If ever there were two people in the world who needed either counseling or a good chest-beating, accusation-laden, finger-wagging, knock-down, curse-ridden fight, it's Ethan and Grace. I get that what they went through was the worst thing you can experience as a parent, but they were so content to let that consume them, and that made this story hard to read.Beyond that, Dwight is just an ass. There is no black or white here. He's self-absorbed, angry, obnoxious and violent, and he's in the wrong for the entirety of the book. He lets his issues with his ex-wife, his son, and his work cloud his thinking, and never once tries to redeem himself.The only characters I actually cared for in this book were Sam and Emma.
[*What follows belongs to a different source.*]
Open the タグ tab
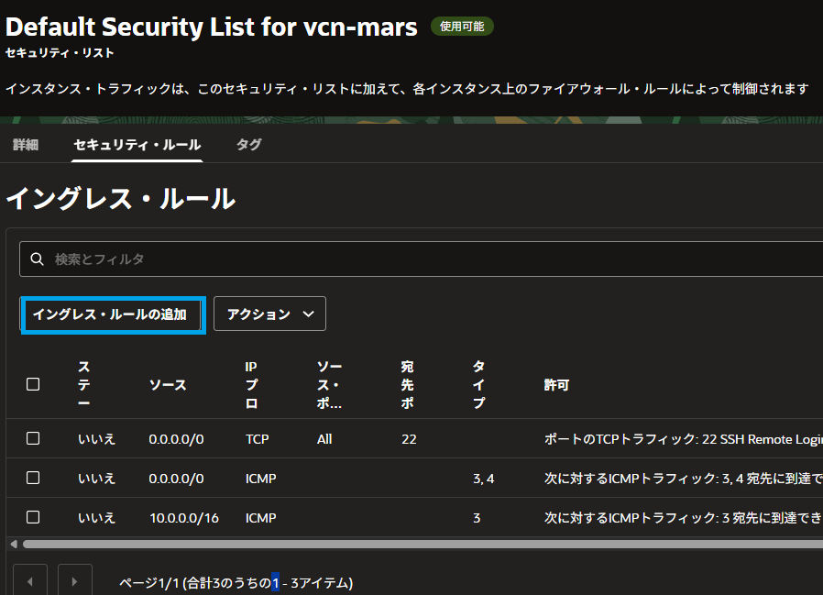The image size is (823, 595). [x=248, y=145]
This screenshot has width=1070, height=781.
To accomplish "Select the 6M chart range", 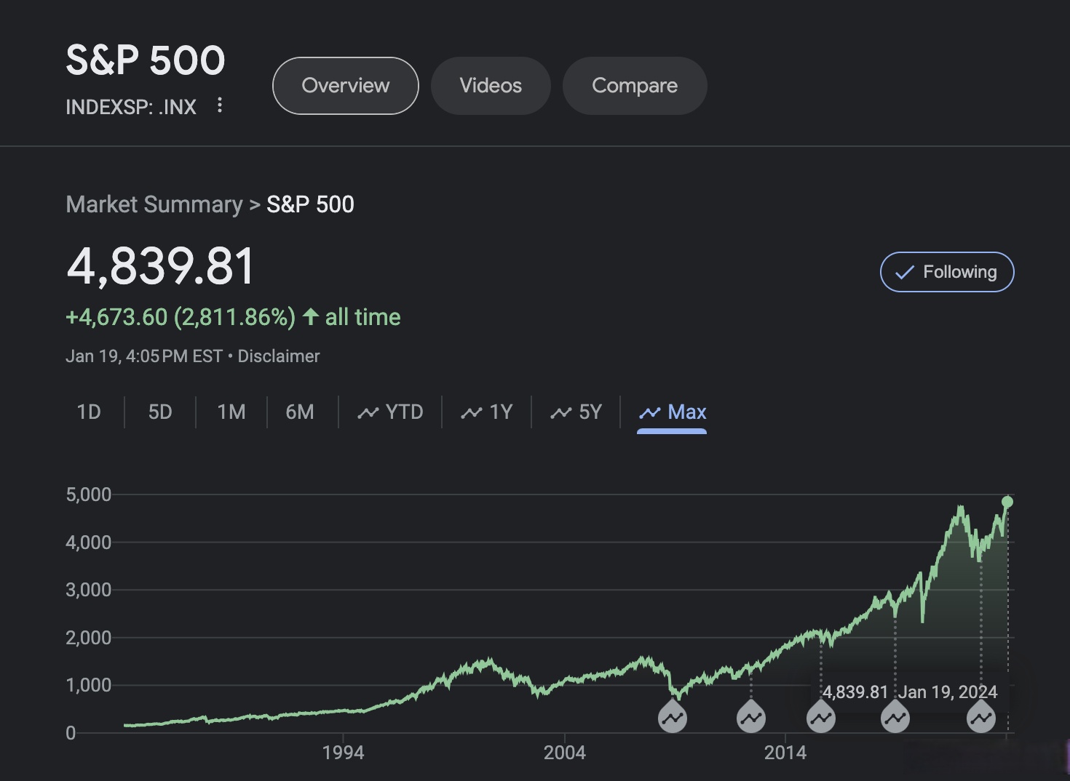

Sam, forced to be older and wiser than his 10 years, and Emma, forced to live in a home where her parents have lost themselves to grief, where she's become the non-child in the face of her brother's death, and where she's made to be the strongest of the Learner family.I struggled so with the complete lack of caring on Ethan and Grace's part. At some point, don't you have to remember your other child? Don't you realize your responsibilities as a parent, and as a spouse? Don't you step back and say, "We might need some help here"?I know this is going to sound terrible, but I was also frustrated by Josh. How awful is that? This kid - this peripheral character who is only briefly in, but manages to drive the entire story, this child who was taken so young - this same kid manages to frustrate me. But maybe it wasn't Josh I was frustrated with. Maybe it was Ethan, and his inability to reach Josh, or his lack of trying.This was written well, and I liked that the chapters flipped between the three major adults in the story, but I would have liked a little more gumption from Ethan and Grace, and something a little more redeeming from Dwight. I shudder to imagine what the future years hold for Sam and Emma.
—Jessica

I find it hard to put into words how I feel about this book. It is without a doubt one of the most moving portrayals of grief and love that I have ever read. Imagine seeing your precious, irreplacable young son mowed down in front of you. Now imagine being the driver that did it. In our wildest musings we could not even come close to the guilt and sorrow this would throw down on our lives and everyone we meet from that second forward. This novel, written in the narratives of Ethan and Grace, who are the parents of Josh and Emma, and also Dwight, the driver, is just so close to perfection in showing us the fractures in our hearts and minds and marriages from just such a thing. The story really focuses on the two fathers, Ethan and Dwight. They both try really hard at being great dads, really hard, yet for Ethan it comes natural and for Dwight it is the biggest struggle in his life, his own father was no role model. There is a section in the book that had tears streaming down my face where Ethan's colleague is talking to him about what a great dad he was, how other kids wait for their fathers to just turn and listen and nod, and how he did it always not realising the acknowledgement he was giving, it was so touching.And there is Grace, at times I felt so unsympathetic to her, I mean she still has Emma to care for and nurture. But the grief overwhelms her as does her resentment to Ethan and she falls into a great depression over the loss of her son whom she carried in her arms whilst she planted their garden. The author does a great job of showing how all these little things in their lives, the day to day things that before this accident never meant a thing, and now they seem to represent everything. For instance, Grace gets out of bed, her side is thoroughly dishevelled, yet Ethan has pulled the covers right up to the headboard, almost like he laid there and slept peacefully, and she hates him for it.There is so much to love about this book, so many notes I could make but none of them can accurately portray how brilliant this novel is. I just loved it, all of it, even the ending.